*EXTRACT PROVIDED:*
__________
Kafka Connect
Start Kafka connect worker
$ bin/connect-distributed.sh config/connect-distributed.properties
Check whether end point is up
$ curl localhost:8083
{"version":"2.5.0","commit":"66563e712b0b9f84","kafka_cluster_id":"qj4V0zd7QHGbz2EWj4yAdQ"}
Find. available plugins
$ curl -s http://localhost:8083/connector-plugins | jq -r
[
{
"class": "org.apache.kafka.connect.file.FileStreamSinkConnector",
"type": "sink",
"version": "2.5.0"
},
{
"class": "org.apache.kafka.connect.file.FileStreamSourceConnector",
"type": "source",
"version": "2.5.0"
},
{
"class": "org.apache.kafka.connect.mirror.MirrorCheckpointConnector",
"type": "source",
"version": "1"
},
{
"class": "org.apache.kafka.connect.mirror.MirrorHeartbeatConnector",
"type": "source",
"version": "1"
},
{
"class": "org.apache.kafka.connect.mirror.MirrorSourceConnector",
"type": "source",
"version": "1"
}
]
Next we will create a file source and file sink using out of the connector.
Create a source file. We will append to this this. The new content will be appended to the kafka topic that will ultimately saved to a copy file.
touch /tmp/source.txt
Create file source connector
echo '{
"name": "load-sample-data",
"config": {
"connector.class": "org.apache.kafka.connect.file.FileStreamSourceConnector",
"file": "/tmp/source.txt",
"topic": "sample-topic",
"tasks.max": 1
}
}' | curl -X POST -d @- http://localhost:8083/connectors --header "content-Type:application/json" | jq -r
View existing connectors.
$ curl -s http://localhost:8083/connectors | jq -r
[
"load-sample-data"
]
Check the connector config.
$ curl -s http://localhost:8083/connectors/load-sample-data/config | jq -r
{
"connector.class": "org.apache.kafka.connect.file.FileStreamSourceConnector",
"file": "/tmp/source.txt",
"name": "load-sample-data",
"topic": "sample-topic"
}
Append a few lines to the source file.
__________
*ENTRIES SUPPLIED:*

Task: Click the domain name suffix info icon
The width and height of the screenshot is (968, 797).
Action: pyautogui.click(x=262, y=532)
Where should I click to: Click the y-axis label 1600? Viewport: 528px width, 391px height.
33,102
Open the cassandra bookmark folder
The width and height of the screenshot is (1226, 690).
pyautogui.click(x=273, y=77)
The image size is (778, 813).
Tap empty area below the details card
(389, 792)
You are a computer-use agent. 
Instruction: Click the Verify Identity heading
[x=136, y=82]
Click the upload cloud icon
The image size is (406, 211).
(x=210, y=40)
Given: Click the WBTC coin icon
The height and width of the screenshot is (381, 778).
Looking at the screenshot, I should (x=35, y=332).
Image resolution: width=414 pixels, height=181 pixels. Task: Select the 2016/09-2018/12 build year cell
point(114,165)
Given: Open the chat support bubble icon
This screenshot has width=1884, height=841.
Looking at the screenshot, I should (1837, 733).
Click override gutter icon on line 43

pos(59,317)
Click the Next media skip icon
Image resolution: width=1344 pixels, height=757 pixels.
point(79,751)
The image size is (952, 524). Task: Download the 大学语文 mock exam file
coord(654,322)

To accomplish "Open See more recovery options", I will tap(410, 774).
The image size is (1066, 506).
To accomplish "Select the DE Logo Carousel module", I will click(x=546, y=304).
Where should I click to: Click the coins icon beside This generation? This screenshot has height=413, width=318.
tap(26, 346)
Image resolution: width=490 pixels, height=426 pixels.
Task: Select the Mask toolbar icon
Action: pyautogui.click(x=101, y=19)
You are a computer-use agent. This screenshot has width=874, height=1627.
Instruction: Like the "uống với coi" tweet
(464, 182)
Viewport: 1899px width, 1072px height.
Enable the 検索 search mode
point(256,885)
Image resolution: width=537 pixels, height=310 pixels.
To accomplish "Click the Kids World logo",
__________
Answer these from the Kafka Connect walkthrough at the top:
(a) What version number comes back when the endpoint at localhost:8083 is checked?
(b) What file path is given for the file source connector?
(c) What topic does the connector named "load-sample-data" write to?

(a) 2.5.0
(b) /tmp/source.txt
(c) sample-topic